If you are a Canadian resident and make foreign income, you are subject to tax duty to the CRA. Wait, but I’ve already been taxed by the country where the income is made! How is it fair?…as some of you would ask. Relax, reporting your foreign income to the CRA doesn’t mean double taxation. Rather, it is to inform the Canadian government of your sources of income to avoid causing unnecessary confusion or suspicion, not to mention the benefits of claiming the federal foreign tax credits that will help reduce some of your other tax obligations.
So, what is Federal Foreign Tax Credit?
If you pay business or non-business taxes on an income made in a foreign country, you can claim the Federal Foreign Tax Credit once you have reported the income. If such taxes are paid to multiple countries, each tallying more than $200, you need to calculate the tax to each source of income separately before reporting them together on the T2209 form.
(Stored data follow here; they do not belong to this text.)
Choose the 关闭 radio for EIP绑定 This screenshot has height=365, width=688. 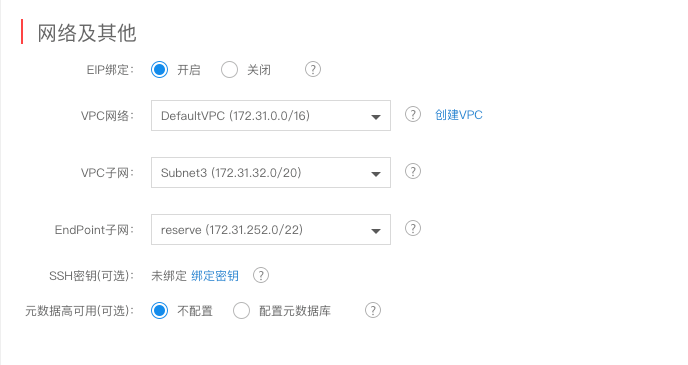pyautogui.click(x=229, y=69)
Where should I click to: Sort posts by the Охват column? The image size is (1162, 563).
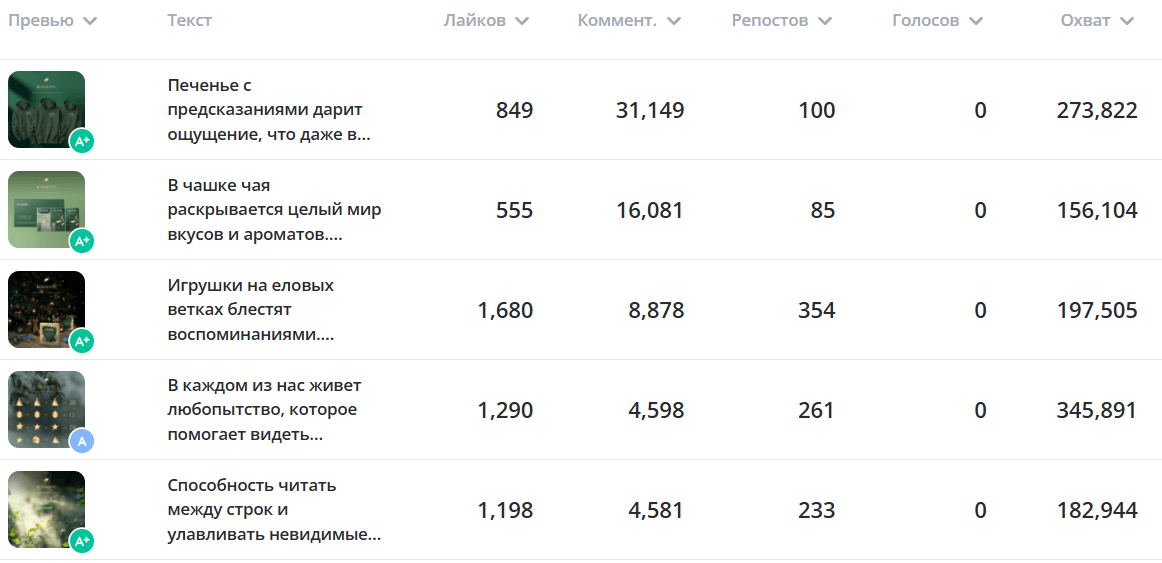tap(1128, 21)
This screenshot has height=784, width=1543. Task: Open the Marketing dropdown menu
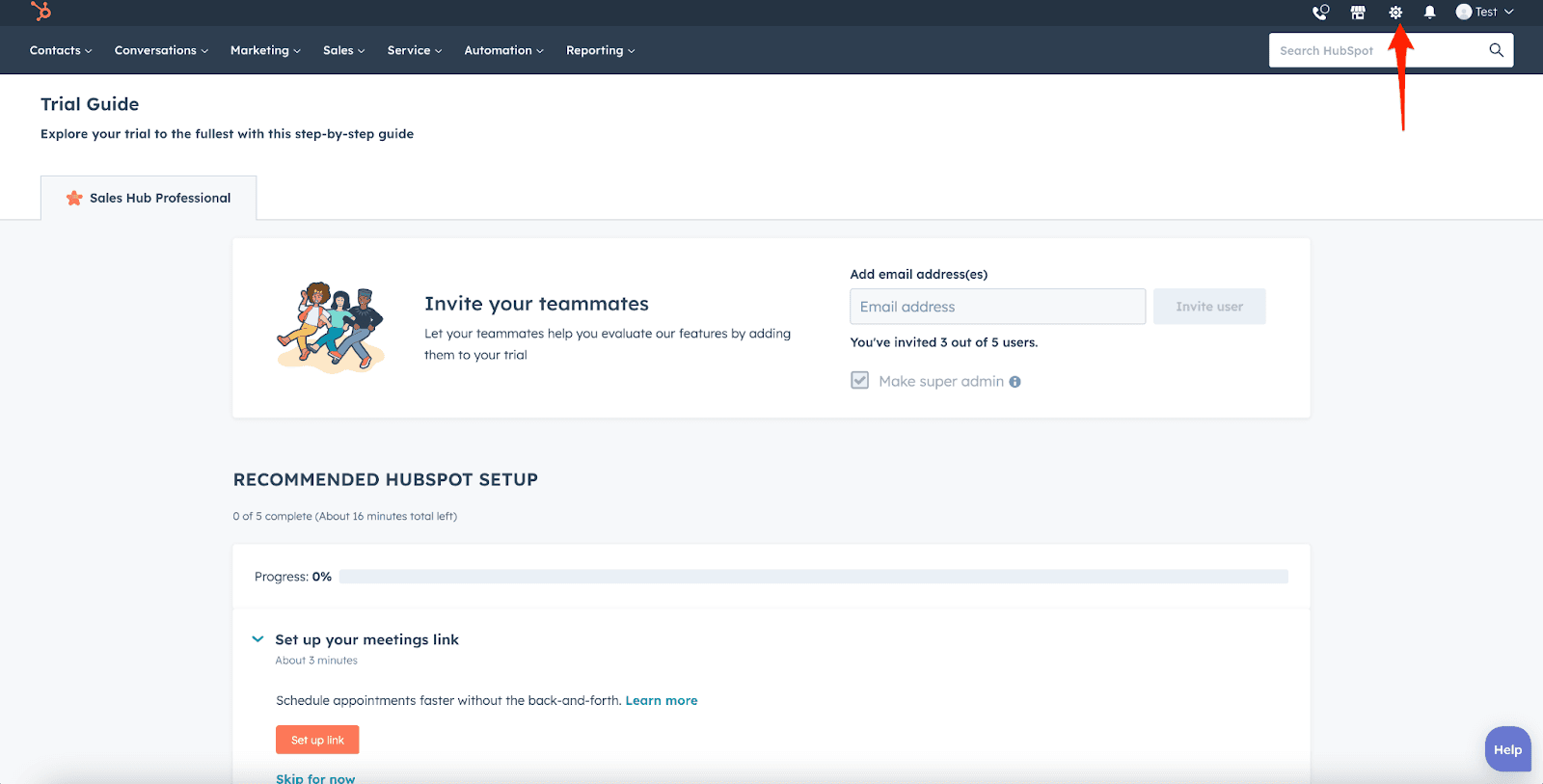[265, 50]
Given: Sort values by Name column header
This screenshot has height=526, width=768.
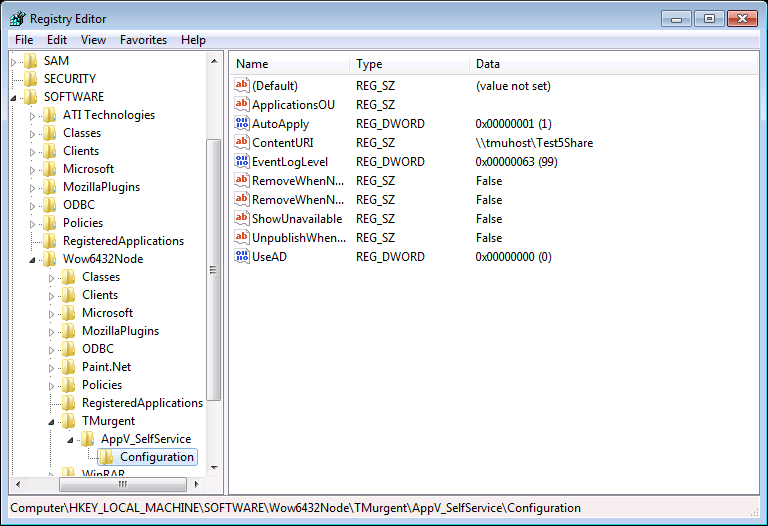Looking at the screenshot, I should 290,64.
Does contribution to foreign public pension plans qualify for Federal Foreign Tax Credit?
Yes, and they are considered non-business income tax as per the CRA given the concern that you will never benefit from that sum of money made while you work temporarily under foreign legislation. This rule of thumb applies to the Federal Insurance Contributions Act (FICA), which dictates that under U.S. law, all employees are subject to payroll tax regardless of residency status. If you contribute to the FICA, you’re eligible for Federal Foreign Tax Credit.
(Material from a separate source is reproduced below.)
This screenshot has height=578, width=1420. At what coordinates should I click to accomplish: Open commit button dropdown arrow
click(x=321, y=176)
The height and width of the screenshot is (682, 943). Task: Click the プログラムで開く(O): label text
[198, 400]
Is it the same with all other countries?
Unfortunately, no. The credit varies between countries that have signed tax treaties with Canada and those that haven’t. Please consult us for details if you aren’t sure.
Is there a provincial foreign tax credit?
By the same token that you pay both federal and provincial income taxes, foreign tax credit is also applicable province-wide, on the caveats that first, your federal foreign tax credit on non-business income is less than the tax you have paid to a foreign country, and two, you do not reside in Quebec. You can claim Provincial foreign tax credit by filling out the T2036 form.
Last but not least, given that you are reporting your taxes to the CRA, be sure to apply the conversion rate at the time of the transaction, not the day you file your taxes when you calculate them in Canadian dollars.